Title :
Performance modeling and optimal block size selection for a BLAS-3 based tridiagonalization algorithm
Author :
Yamamoto, Yusaku
Author_Institution :
Dept. of Computational Sci. & Eng., Nagoya Univ.
Abstract :
We construct a performance model for Bischof & Wu´s tridiagonalization algorithm that is fully based on the level-3 BLAS. The model has a hierarchical structure, which reflects the hierarchical structure of the original algorithm, and given the matrix size, the two block sizes and the performance data of the underlying BLAS routines, predicts the execution time of the algorithm. Experiments on the Opteron and Alpha 21264A processors show that the model is quite accurate and can predict the performance of the algorithm for matrix sizes from 1920 to 7680 and for various block sizes with relative errors below 10%. The model will serve as a key component of an automatic tuned library that selects the optimal block sizes itself.
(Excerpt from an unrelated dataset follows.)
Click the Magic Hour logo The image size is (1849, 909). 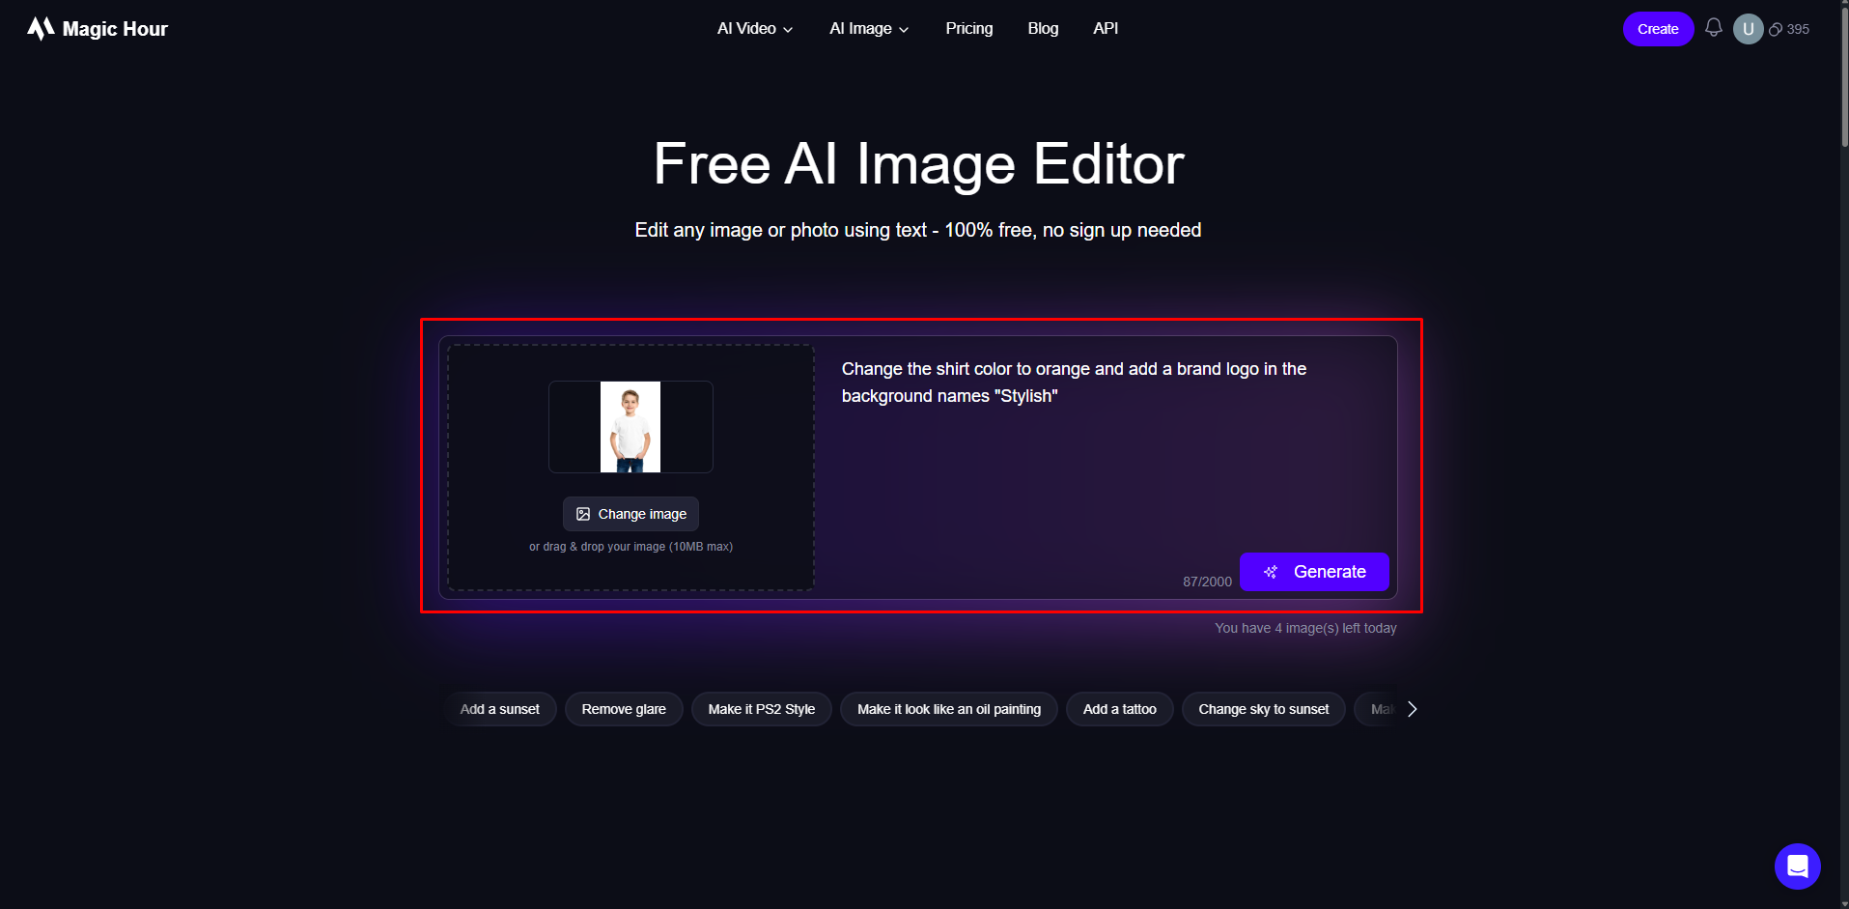click(96, 28)
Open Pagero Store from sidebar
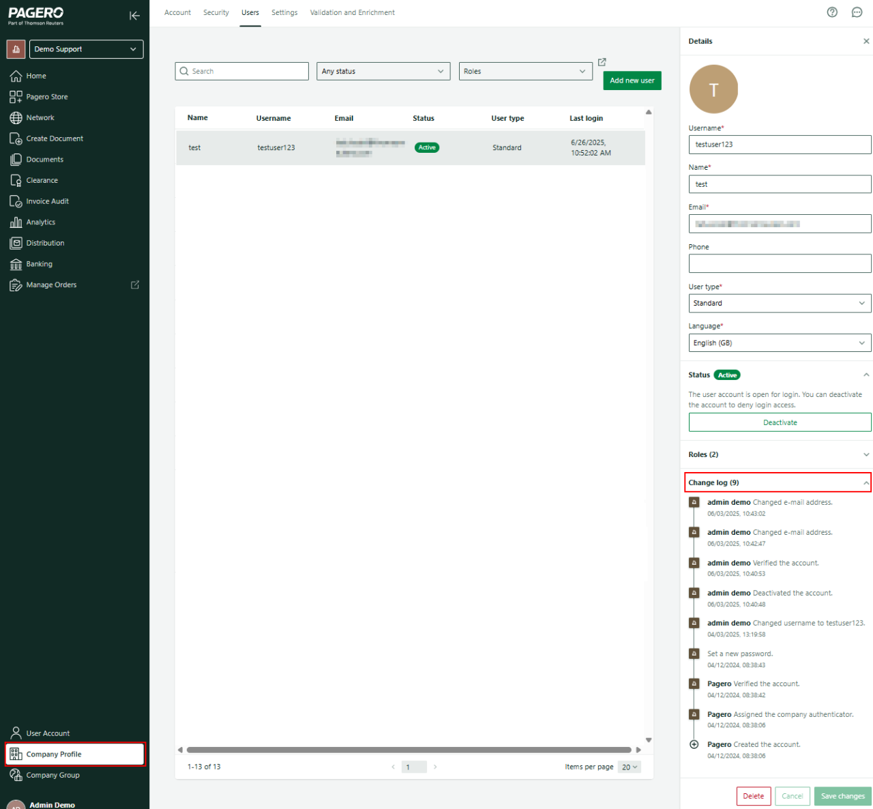This screenshot has width=873, height=809. [x=46, y=97]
It can also be used in a grid environment to help the user find which of the available machines to use to solve his/her problem in the shortest time
Keywords :
grid computing; matrix decomposition; parallel machines; performance evaluation; software libraries; Alpha 21264A processors; BLAS-3 based tridiagonalization algorithm; Bischof & Wu tridiagonalization algorithm; Opteron; automatic tuned library; block size selection; grid environment; performance modeling; Bandwidth; Eigenvalues and eigenfunctions; Libraries; Linear algebra; Microprocessors; Predictive models;
Conference_Titel :
High-Performance Computing in Asia-Pacific Region, 2005. Proceedings. Eighth International Conference on
Conference_Location :
Beijing
Print_ISBN :
0-7695-2486-9
DOI :
10.1109/HPCASIA.2005.76